Öte yandan, iç itirazlar, özellikle İsrail’de, biraz da toplumun daha demokratik olması nedeniyle, hayli güçlü. Halklar mevcut yönetimlerden hoşnutsuz. Gelgelelim, o yönetimlere karşı fiilî bir direnişin olanaklarından yoksunlar. Saldırılar muhalefeti de “etkisiz hale” getiriyor.

Gazze'deki el-Magazi ekmek fırınına düzenlenen saldırı sonucu fırının olduğu bina
tamamen yıkıldı ve çevresindeki işyerleri de hasar gördü. 
Fotoğraf: AA 

Cuma Çiçek, kavramların dilini en iyi konuşan düşünürlerden biri. Başlık olarak Benedict Anderson’ın “hayalî cemaatler”inden esinlendiği “Yaralı cemaatler”i seçtiği yazısında bu kavram için bir tür örnek olarak üç ülkeyi esas alıyor: İsrail, Filistin, Türkiye.

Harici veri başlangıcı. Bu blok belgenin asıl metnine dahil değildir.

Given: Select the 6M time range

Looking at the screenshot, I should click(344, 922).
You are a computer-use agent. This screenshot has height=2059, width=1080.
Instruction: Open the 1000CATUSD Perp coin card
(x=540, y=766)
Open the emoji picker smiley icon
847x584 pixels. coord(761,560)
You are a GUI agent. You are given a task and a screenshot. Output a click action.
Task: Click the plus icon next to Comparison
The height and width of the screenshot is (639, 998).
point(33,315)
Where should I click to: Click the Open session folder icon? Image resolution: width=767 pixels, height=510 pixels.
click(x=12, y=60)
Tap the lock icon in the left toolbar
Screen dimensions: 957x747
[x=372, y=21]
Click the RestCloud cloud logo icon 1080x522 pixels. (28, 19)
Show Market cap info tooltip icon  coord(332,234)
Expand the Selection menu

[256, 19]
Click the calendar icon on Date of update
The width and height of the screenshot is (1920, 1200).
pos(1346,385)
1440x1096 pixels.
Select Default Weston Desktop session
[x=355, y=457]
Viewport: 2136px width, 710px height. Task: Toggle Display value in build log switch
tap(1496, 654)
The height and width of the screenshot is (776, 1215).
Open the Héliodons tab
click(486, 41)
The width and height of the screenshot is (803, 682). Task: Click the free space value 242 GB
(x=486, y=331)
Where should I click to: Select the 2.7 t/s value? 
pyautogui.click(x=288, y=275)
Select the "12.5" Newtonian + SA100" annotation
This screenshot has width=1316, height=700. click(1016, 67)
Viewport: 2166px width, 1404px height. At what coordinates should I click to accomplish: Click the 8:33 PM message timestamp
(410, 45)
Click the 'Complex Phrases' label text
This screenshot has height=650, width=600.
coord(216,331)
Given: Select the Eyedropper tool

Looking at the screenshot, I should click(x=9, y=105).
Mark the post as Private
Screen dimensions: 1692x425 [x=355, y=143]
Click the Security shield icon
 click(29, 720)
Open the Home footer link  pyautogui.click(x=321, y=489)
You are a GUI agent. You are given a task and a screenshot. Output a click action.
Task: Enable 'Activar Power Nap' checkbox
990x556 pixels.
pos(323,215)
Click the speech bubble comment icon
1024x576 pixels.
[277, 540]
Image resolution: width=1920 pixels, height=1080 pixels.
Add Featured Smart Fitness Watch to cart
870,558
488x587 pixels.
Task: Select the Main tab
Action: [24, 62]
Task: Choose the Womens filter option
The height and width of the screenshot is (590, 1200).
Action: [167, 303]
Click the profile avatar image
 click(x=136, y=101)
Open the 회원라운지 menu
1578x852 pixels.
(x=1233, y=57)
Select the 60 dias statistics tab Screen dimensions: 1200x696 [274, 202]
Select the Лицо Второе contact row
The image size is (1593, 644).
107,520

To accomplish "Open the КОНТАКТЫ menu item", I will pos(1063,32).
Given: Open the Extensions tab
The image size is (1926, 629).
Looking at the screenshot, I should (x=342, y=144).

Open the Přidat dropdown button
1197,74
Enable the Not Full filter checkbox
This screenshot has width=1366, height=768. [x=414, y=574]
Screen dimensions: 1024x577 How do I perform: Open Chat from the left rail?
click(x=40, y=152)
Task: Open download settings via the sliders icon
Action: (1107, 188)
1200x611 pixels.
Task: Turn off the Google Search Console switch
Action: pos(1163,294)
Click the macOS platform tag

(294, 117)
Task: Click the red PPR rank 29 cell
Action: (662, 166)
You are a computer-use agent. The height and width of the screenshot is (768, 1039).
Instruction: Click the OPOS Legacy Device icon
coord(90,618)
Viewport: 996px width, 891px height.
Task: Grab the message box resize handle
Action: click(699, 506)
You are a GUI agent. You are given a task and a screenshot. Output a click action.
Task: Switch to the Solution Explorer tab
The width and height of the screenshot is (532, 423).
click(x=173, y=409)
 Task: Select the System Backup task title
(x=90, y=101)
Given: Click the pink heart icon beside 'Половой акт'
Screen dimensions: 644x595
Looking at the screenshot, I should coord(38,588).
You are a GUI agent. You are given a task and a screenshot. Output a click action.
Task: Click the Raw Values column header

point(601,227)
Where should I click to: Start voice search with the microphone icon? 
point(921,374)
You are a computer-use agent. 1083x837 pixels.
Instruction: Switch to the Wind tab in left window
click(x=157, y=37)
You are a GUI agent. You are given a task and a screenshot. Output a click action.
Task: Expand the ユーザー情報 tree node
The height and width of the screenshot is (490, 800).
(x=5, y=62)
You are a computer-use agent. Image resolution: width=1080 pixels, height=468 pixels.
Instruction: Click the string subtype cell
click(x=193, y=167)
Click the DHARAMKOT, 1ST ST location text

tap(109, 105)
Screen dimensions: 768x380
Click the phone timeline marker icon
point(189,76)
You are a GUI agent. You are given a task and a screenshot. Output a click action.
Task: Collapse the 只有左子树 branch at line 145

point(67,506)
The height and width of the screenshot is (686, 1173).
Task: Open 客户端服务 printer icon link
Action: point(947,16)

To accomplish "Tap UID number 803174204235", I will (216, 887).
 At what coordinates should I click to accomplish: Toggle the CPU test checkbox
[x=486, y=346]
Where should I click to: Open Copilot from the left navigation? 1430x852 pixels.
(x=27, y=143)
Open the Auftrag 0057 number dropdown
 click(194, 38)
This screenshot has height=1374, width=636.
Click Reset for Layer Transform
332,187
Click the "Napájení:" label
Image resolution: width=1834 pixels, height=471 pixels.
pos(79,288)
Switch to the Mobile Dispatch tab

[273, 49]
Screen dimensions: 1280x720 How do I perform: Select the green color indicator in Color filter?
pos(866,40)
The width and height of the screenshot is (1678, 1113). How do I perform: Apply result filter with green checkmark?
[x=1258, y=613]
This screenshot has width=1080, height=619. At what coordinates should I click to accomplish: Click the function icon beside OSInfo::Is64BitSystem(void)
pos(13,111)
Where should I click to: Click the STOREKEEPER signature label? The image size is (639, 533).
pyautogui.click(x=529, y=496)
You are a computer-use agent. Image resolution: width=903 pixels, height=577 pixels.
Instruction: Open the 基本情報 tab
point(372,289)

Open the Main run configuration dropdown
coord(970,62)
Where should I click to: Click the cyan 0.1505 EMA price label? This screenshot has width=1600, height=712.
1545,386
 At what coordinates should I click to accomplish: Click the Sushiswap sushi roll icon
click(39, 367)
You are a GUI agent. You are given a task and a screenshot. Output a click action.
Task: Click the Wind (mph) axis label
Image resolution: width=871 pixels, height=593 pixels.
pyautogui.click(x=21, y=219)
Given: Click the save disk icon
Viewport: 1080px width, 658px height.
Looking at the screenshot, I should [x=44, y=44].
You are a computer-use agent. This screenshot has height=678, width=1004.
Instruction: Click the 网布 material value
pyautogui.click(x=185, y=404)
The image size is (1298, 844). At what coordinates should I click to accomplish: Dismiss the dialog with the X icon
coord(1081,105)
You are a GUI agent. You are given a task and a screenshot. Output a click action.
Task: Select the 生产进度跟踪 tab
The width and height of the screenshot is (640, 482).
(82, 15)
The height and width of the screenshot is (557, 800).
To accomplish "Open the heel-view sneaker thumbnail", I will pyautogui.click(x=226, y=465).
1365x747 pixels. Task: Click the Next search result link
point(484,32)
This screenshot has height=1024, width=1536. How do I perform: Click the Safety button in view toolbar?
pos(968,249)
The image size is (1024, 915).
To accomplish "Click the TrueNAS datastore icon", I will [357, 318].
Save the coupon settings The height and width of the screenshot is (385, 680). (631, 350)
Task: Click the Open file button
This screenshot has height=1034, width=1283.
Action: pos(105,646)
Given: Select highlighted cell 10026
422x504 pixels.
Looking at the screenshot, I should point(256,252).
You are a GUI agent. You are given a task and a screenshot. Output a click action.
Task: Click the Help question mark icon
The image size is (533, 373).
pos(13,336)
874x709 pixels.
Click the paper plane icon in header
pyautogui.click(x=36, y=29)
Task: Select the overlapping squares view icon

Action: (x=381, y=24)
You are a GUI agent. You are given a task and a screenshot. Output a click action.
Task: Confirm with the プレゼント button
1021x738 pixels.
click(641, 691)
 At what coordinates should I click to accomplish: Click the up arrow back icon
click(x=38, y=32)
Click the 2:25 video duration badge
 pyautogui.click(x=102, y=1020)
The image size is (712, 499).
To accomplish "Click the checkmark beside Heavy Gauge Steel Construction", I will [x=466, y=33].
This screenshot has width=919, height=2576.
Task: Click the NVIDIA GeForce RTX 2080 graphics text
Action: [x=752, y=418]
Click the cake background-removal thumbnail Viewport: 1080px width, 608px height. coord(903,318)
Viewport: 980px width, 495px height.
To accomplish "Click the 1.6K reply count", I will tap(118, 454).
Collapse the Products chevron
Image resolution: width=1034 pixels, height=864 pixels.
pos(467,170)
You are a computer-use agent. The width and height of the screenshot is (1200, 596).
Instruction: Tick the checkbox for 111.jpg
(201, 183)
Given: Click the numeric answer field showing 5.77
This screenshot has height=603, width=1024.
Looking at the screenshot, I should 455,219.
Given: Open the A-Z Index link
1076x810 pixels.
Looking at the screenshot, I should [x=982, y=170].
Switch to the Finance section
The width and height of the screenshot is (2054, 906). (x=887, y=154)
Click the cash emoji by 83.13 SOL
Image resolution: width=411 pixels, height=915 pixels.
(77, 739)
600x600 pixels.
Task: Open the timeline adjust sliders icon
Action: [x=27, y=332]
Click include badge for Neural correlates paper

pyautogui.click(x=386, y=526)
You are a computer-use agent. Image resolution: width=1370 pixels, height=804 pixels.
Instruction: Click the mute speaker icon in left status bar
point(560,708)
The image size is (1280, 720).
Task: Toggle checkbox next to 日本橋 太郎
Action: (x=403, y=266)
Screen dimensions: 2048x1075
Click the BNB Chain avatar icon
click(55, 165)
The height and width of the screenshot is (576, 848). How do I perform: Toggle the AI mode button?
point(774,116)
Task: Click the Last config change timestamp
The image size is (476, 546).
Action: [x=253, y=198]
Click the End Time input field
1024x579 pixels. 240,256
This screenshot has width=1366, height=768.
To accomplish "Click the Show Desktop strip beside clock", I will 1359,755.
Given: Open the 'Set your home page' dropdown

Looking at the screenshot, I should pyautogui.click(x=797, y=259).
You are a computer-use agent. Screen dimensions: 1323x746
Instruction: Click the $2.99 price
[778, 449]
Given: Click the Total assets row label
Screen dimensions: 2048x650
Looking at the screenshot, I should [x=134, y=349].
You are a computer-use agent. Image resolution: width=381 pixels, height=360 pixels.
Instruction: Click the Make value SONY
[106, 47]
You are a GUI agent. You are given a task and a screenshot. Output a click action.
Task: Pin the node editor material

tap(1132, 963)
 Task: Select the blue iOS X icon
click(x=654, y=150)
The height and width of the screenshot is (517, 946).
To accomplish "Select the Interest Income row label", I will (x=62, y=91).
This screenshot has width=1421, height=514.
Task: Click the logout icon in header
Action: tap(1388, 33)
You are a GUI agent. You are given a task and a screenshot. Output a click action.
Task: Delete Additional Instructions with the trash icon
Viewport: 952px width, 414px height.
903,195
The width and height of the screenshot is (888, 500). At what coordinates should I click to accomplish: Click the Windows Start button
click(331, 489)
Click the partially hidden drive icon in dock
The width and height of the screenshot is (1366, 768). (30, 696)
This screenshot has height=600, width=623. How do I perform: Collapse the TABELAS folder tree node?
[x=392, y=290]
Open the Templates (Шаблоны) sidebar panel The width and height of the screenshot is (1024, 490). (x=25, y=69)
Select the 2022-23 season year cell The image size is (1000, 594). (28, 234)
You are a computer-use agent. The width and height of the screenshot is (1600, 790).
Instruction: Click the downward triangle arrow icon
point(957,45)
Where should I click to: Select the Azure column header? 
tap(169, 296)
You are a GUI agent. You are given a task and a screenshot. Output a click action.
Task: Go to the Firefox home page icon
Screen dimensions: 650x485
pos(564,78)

   “Yaralı cemaatler!” Kavram müthiş. 7 Ekim saldırısıyla başlayan Gazze-İsrail çatışması dolayısıyla, kavramın bugünlerde ilk akla getirecekleri elbette Yahudiler ve Filistinliler oluyor. Buna karşılık Türkiye’nin de aynı kategoride yer aldığı fikri ilk anda fena halde sarsıyor insanı, durup düşünüyorsunuz, biz de mi “yaralı cemaat”lerdeniz?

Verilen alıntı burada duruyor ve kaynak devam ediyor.